Sea que encontremos estas temporadas tranquilas y ordinarias un alivio para nosotros, y pronto nos volveremos insensibles a las temporadas de excitación; las grandes fiestas, las ocasiones solemnes, los accidentes más conmovedores de la vida, la celebración de la comunión cristiana, nos pasarán sin dejar huella; nada romperá el profundo reposo de la aversión a Dios que tanto temíamos haber perturbado. El deseo de nuestro corazón será verdaderamente gratificado; veremos el rostro de Cristo, no oiremos más sus palabras, mientras duren el cielo y la tierra.

II. En verdad, lo más terrible es la más leve muestra de ese sentimiento que se regocija por escapar de la llamada de Cristo. Pero otros no se alegran de escapar de él, sino que temen pensar que no los obligará a escucharlo. ¿Deseamos un entusiasmo religioso más fuerte de lo habitual? ¿Alguna ocasión solemne para obligarnos a pensar y a orar? ¿Algún evento que pueda romper la corriente inmóvil de nuestra vida diaria y no permitir que se estanque? Es un deseo natural, pero vano.

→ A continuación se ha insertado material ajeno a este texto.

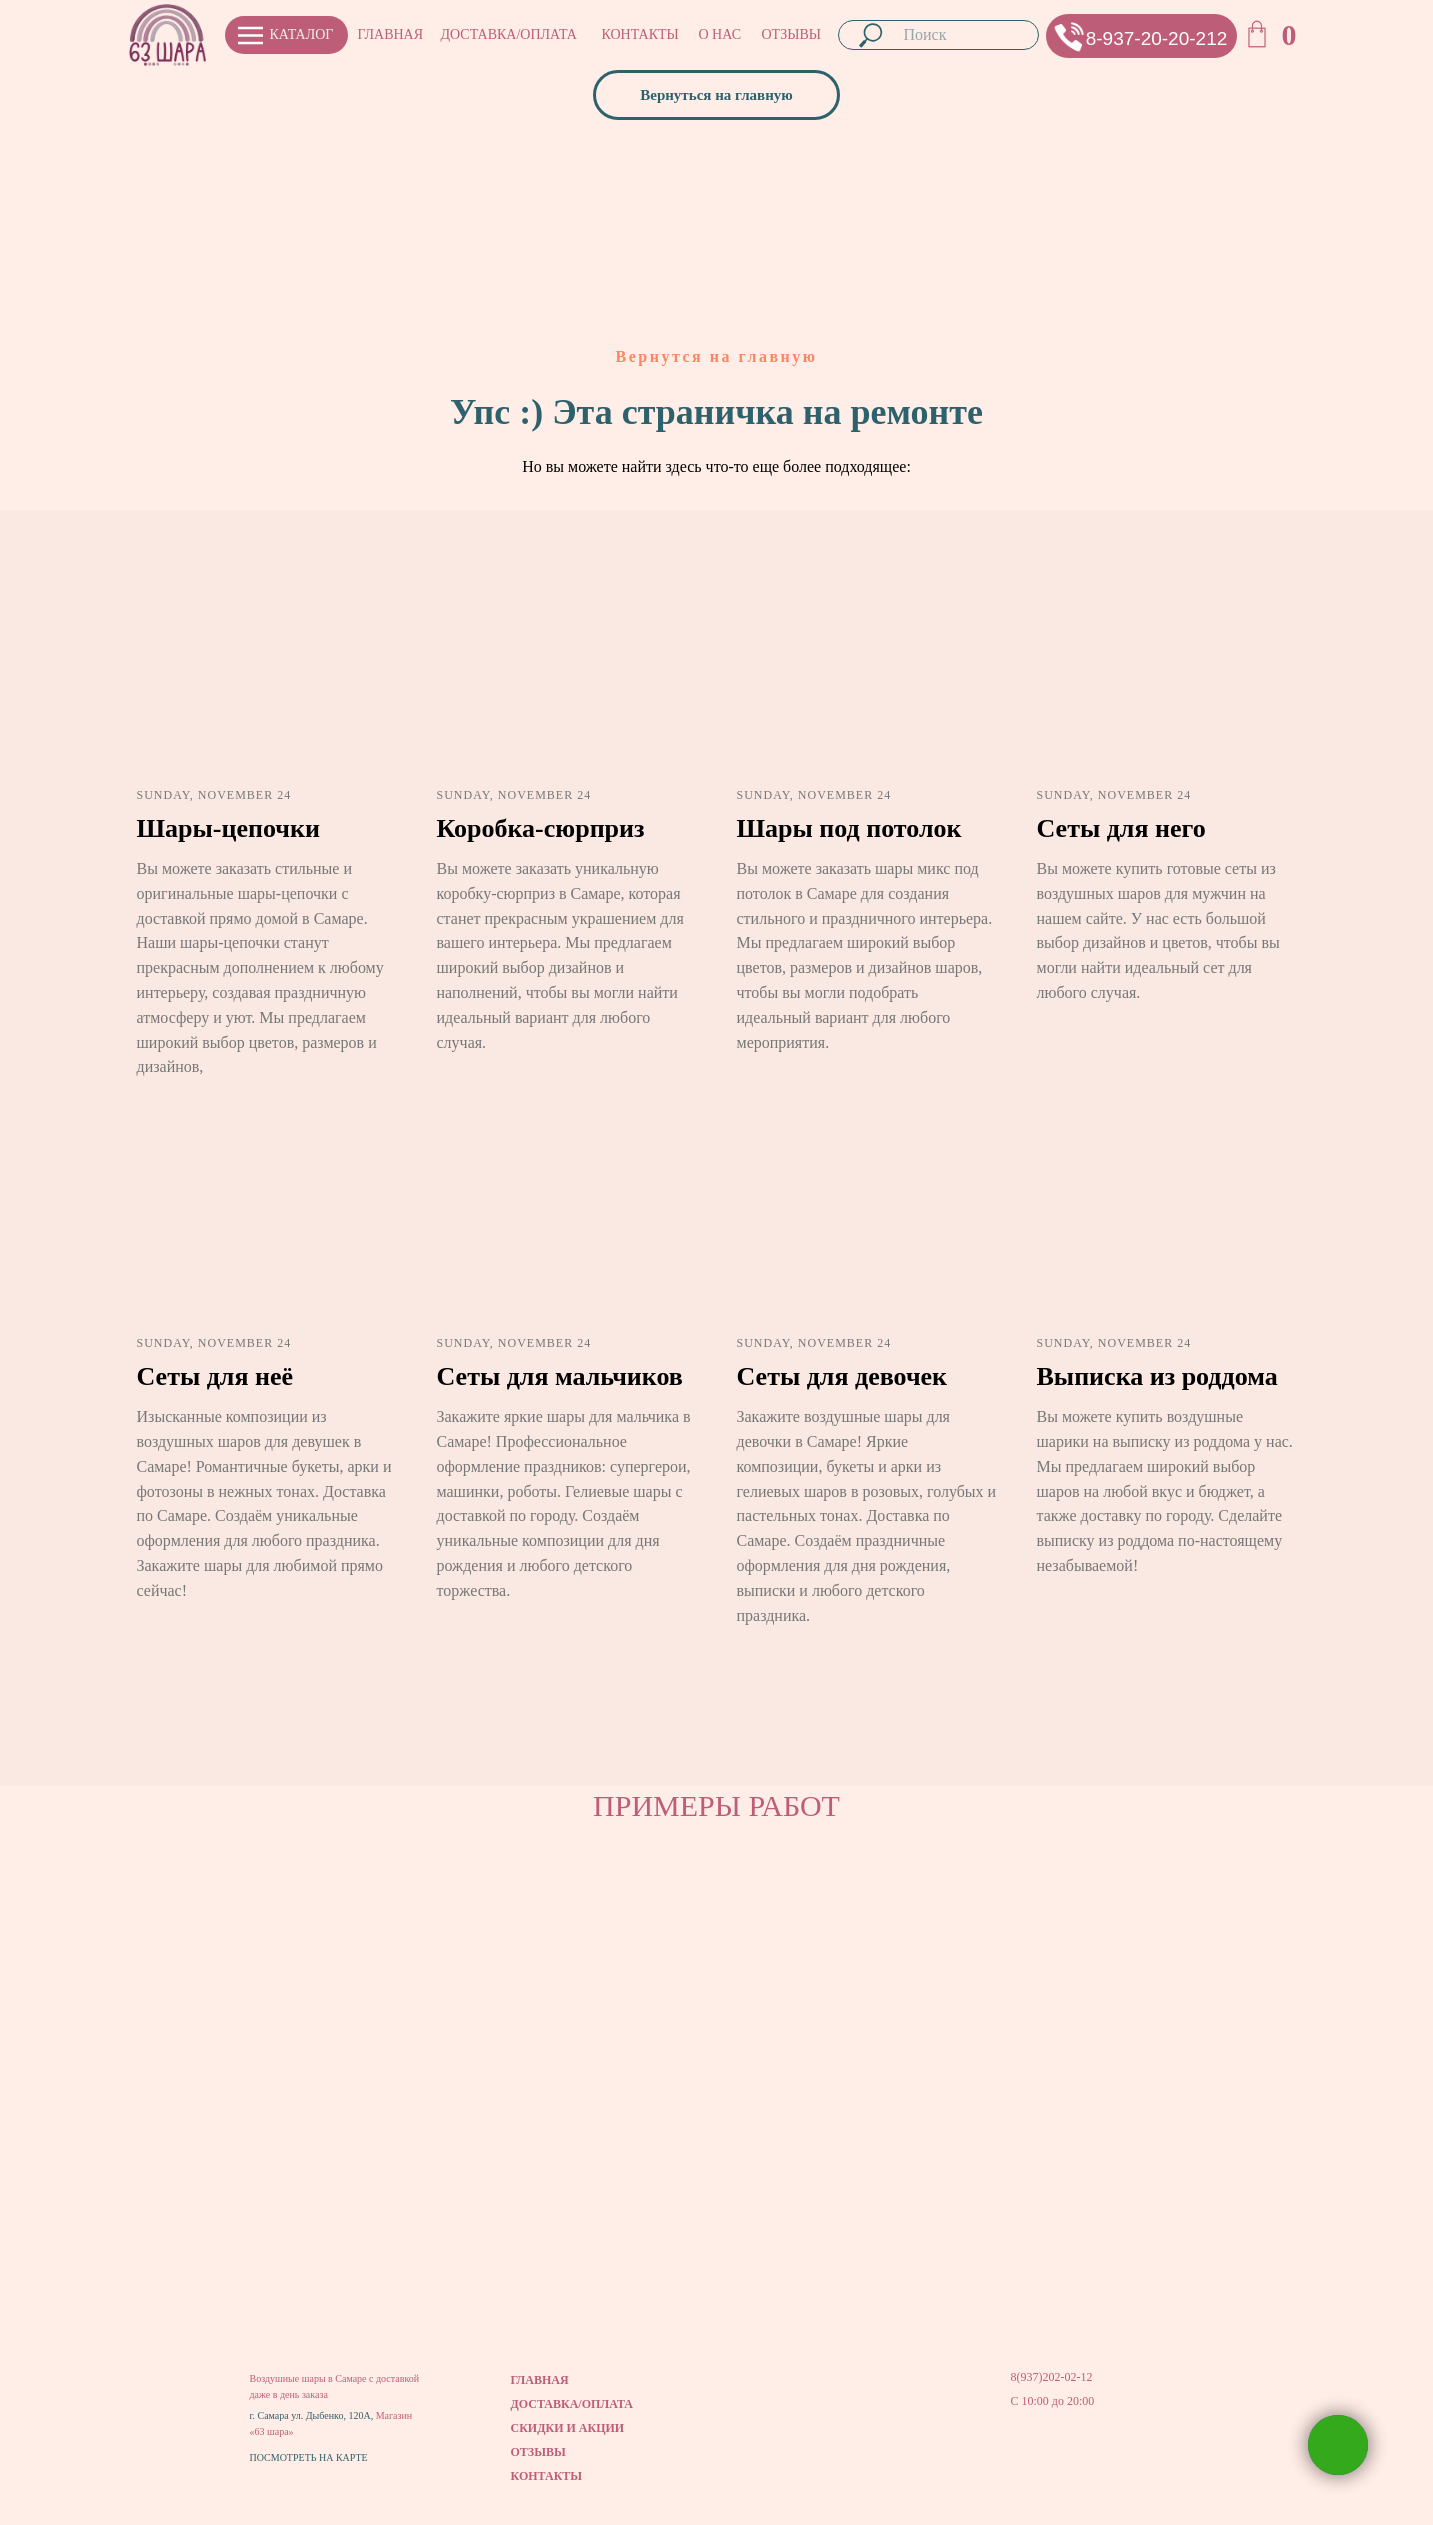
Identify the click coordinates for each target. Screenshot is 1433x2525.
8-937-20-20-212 (1157, 38)
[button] (1069, 36)
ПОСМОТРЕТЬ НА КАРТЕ (309, 2457)
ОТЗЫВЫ (791, 34)
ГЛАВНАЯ (391, 34)
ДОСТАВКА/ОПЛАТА (509, 34)
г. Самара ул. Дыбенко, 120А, (313, 2415)
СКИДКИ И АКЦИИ (568, 2428)
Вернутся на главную (717, 356)
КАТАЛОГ (302, 34)
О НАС (720, 34)
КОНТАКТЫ (640, 34)
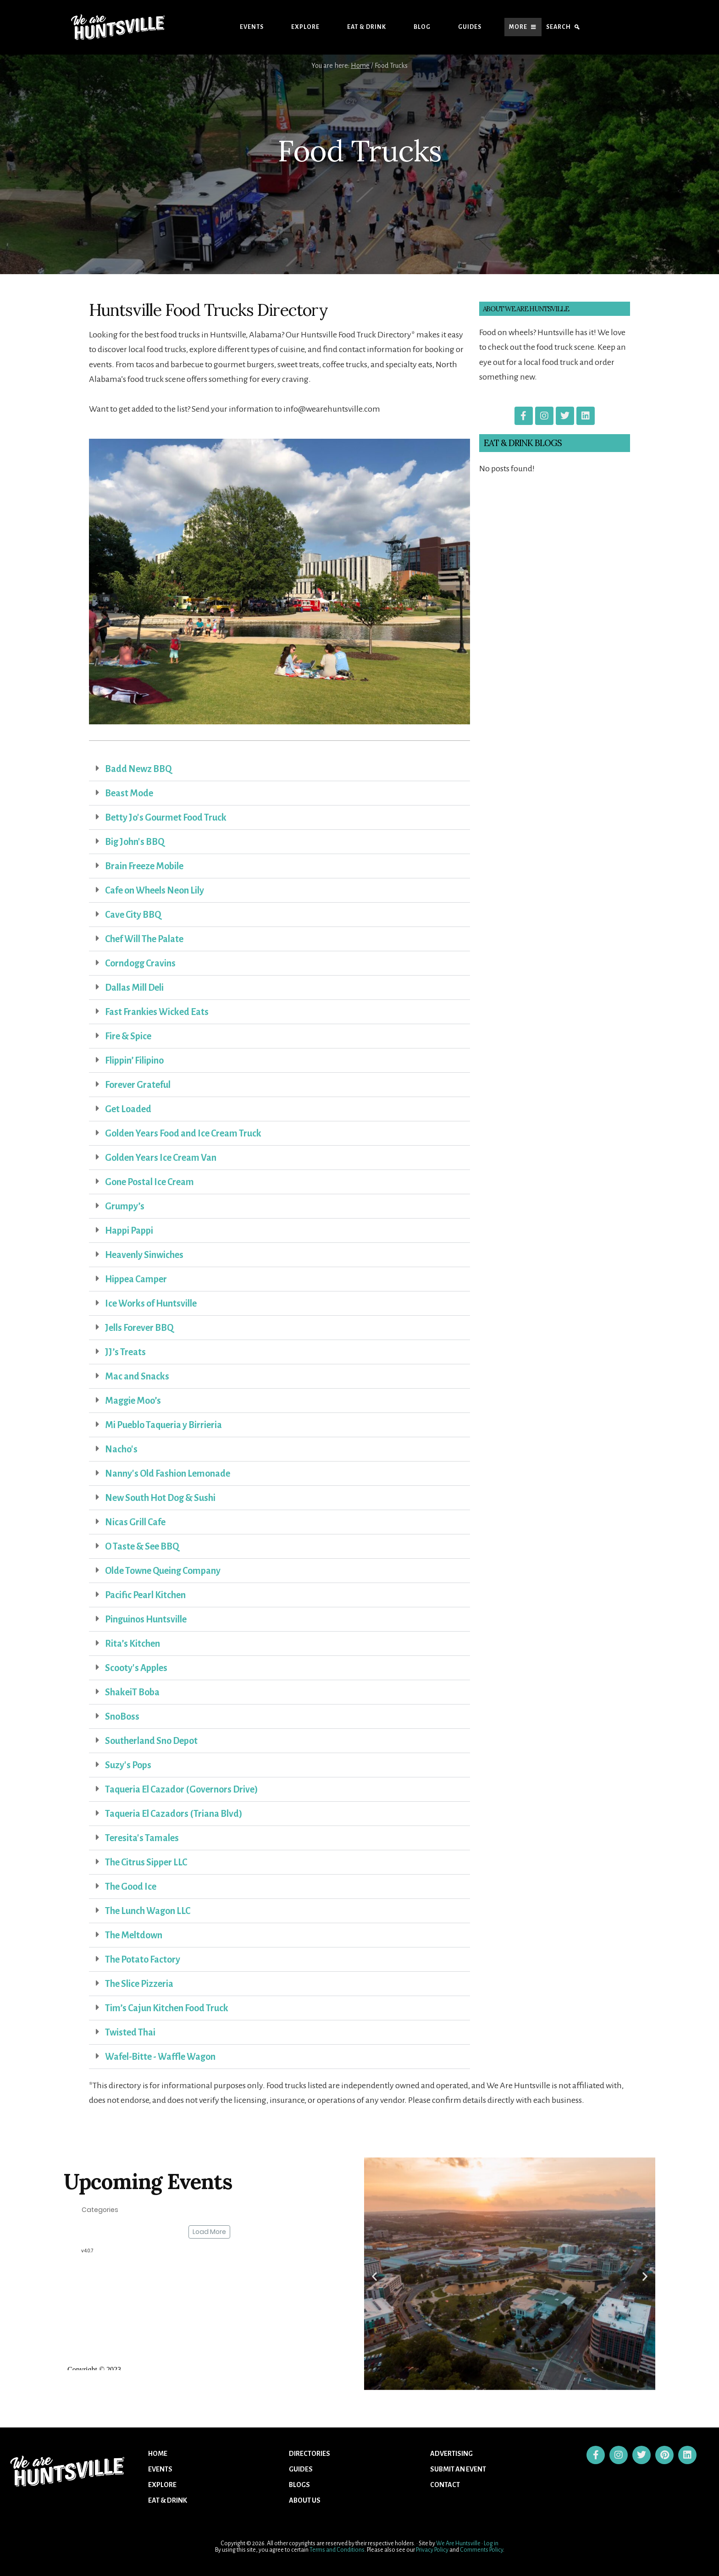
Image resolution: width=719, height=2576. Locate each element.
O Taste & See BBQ (142, 1546)
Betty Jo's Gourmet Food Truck (166, 817)
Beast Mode (129, 793)
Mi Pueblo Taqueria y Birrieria (163, 1425)
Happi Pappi (129, 1230)
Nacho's (121, 1449)
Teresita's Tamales (142, 1838)
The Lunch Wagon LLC (147, 1911)
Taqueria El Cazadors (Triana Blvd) (174, 1814)
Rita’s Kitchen (132, 1643)
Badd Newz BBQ (138, 769)
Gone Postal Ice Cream (149, 1182)
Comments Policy (481, 2550)
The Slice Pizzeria (139, 1984)
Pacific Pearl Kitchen (145, 1595)
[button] (279, 769)
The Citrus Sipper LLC (146, 1862)
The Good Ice (130, 1886)
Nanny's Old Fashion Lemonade (167, 1473)
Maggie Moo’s (133, 1401)
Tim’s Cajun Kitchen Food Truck (166, 2008)
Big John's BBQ (134, 842)
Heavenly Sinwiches (144, 1255)
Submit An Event (458, 2469)
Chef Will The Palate (144, 939)
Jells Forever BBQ (139, 1328)
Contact (445, 2484)
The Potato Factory (142, 1959)
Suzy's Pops (128, 1765)
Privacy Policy (432, 2550)
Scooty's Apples (136, 1668)
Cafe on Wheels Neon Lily (154, 890)
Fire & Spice (128, 1036)
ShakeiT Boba (132, 1692)
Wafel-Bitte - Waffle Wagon (160, 2057)
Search (558, 27)
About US (305, 2500)
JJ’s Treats (125, 1352)
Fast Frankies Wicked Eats (157, 1012)
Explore (305, 27)
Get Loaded (128, 1109)
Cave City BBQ (133, 915)
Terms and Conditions (337, 2550)
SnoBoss (122, 1716)
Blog (422, 27)
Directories (309, 2453)
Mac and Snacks (137, 1376)
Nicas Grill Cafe (135, 1522)
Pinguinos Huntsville (146, 1619)
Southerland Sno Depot (151, 1741)
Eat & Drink (366, 27)
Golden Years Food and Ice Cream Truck (183, 1133)
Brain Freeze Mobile (144, 866)
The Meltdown (133, 1935)
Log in (491, 2543)
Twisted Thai (130, 2032)
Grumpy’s (124, 1206)
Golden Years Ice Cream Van (160, 1158)
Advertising (451, 2453)
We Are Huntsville (458, 2543)
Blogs (299, 2484)
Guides (469, 27)
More (518, 27)
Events (252, 27)
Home (157, 2453)
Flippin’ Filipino (134, 1060)
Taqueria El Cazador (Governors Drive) (181, 1789)
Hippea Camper (136, 1279)
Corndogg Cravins (140, 963)
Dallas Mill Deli (134, 987)
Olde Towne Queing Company (163, 1571)
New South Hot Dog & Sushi (160, 1498)
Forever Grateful (138, 1085)
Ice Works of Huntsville (151, 1303)
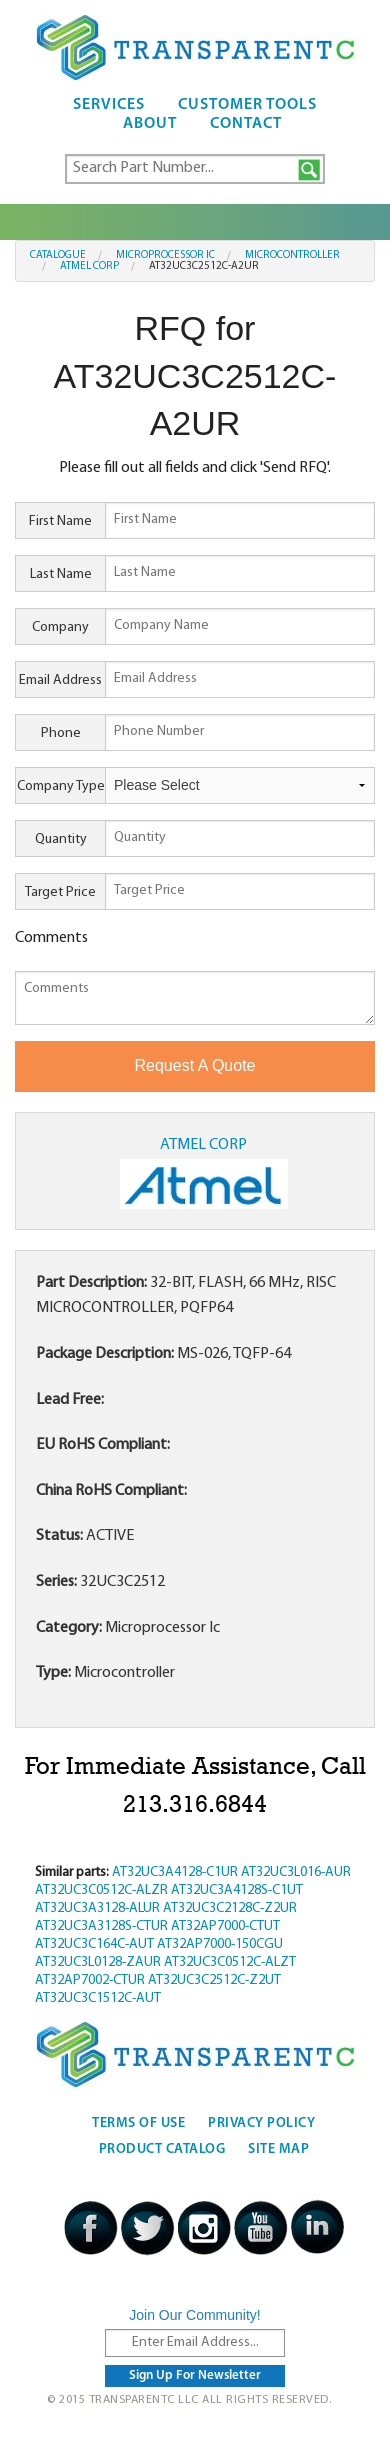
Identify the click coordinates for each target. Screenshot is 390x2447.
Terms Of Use (138, 2123)
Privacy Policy (261, 2123)
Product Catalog (162, 2149)
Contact (246, 124)
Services (109, 105)
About (150, 124)
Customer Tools (247, 105)
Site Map (278, 2149)
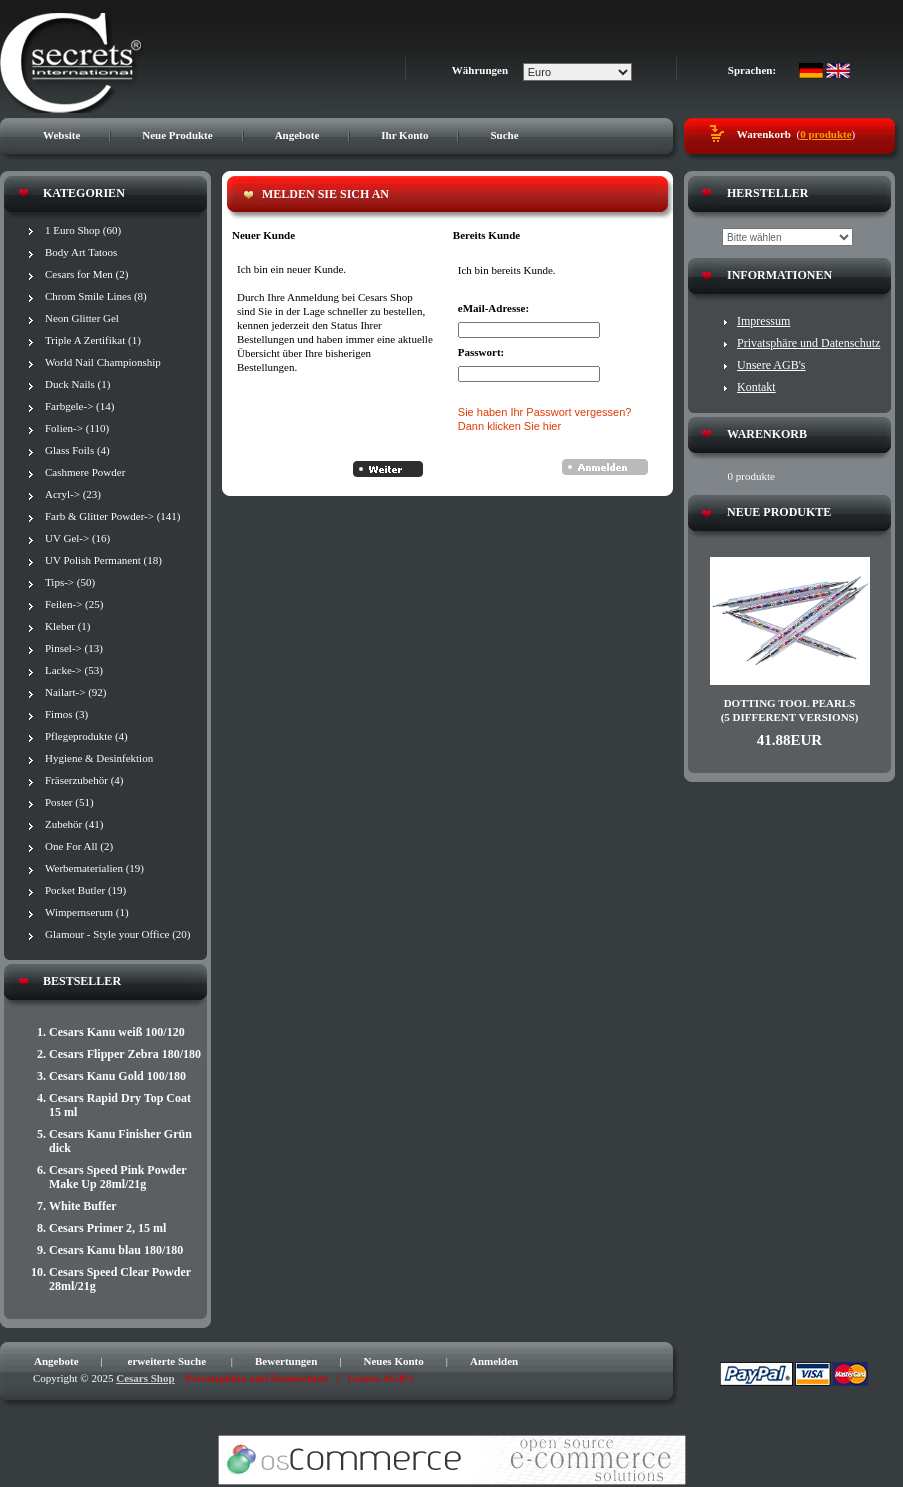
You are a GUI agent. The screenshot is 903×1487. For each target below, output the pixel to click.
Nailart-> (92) (75, 692)
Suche (504, 135)
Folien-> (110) (77, 428)
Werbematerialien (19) (94, 868)
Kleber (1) (68, 626)
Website (61, 135)
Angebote (297, 135)
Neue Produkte (177, 135)
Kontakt (756, 387)
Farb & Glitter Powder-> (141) (113, 516)
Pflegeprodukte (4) (86, 736)
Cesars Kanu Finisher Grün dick (120, 1141)
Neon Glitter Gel (82, 318)
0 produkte (825, 134)
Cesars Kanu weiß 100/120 (117, 1032)
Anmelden (494, 1361)
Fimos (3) (66, 714)
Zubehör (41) (74, 824)
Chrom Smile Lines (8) (96, 296)
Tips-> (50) (70, 582)
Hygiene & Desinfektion (99, 758)
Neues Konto (394, 1361)
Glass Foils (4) (77, 450)
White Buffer (83, 1206)
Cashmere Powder (85, 472)
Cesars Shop (145, 1378)
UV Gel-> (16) (77, 538)
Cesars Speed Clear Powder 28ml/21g (120, 1279)
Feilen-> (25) (74, 604)
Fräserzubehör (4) (84, 780)
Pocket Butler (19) (85, 890)
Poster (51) (69, 802)
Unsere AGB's (771, 365)
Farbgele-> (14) (79, 406)
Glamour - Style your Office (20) (118, 934)
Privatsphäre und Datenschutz (808, 343)
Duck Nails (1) (77, 384)
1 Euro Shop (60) (83, 230)
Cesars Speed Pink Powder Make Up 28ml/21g (117, 1177)
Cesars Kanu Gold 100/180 (117, 1076)
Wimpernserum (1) (87, 912)
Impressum (763, 321)
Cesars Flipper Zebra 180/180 (125, 1054)
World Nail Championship (103, 362)
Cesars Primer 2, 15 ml (107, 1228)
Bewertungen (286, 1361)
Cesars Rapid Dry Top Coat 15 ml (120, 1105)
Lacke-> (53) (74, 670)
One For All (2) (79, 846)
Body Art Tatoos (81, 252)
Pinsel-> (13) (74, 648)
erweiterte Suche (167, 1361)
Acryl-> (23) (73, 494)
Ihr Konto (404, 135)
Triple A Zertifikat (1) (93, 340)
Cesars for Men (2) (86, 274)
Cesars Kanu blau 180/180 (116, 1250)
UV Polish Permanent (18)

La vida tendrá sus horas tranquilas, sus días invariables, su sentimiento ordinario y tranquilo. ¡Cuán preciosos son estos momentos tranquilos, cuando podemos mostrar nuestro amor al llamado de Dios al escuchar y captar su sonido más suave! Con el mundo a nuestro alrededor; con la muerte, el dolor y el cuidado aparentemente a distancia; en el camino llano de la vida humana, tan lejos del borde de la colina que no podemos disfrutar de la perspectiva del país lejano, del horizonte lejano donde la tierra y el cielo se encuentran, ¿no tenemos la luz de Dios para guiarnos y animarnos? y el aire de Dios para refrescarnos, y la obra de Dios que hacer? Si el período que tenemos ahora ante nosotros va a continuar en silencio, estemos despiertos nosotros mismos, y entonces podemos estar seguros de que su tranquilidad no tendrá nada de aburrimiento; que Dios estará lo suficientemente cerca, y la ayuda de su Espíritu estará abundantemente lista,

T. Arnold, Sermons, vol. iii., pág. 62.

Referencias: Juan 14:16 ; Juan 14:17 . Spurgeon, Sermons, vol. i., No. 4 .; H. Melvill, Voces del año, vol. i., pág. 503; E. Blencowe, Plain Sermons to a Country Congregation, vol. ii., pág. 315; Sermones sencillos de los colaboradores de "Tracts for the Times", vol. ix., pág. 167.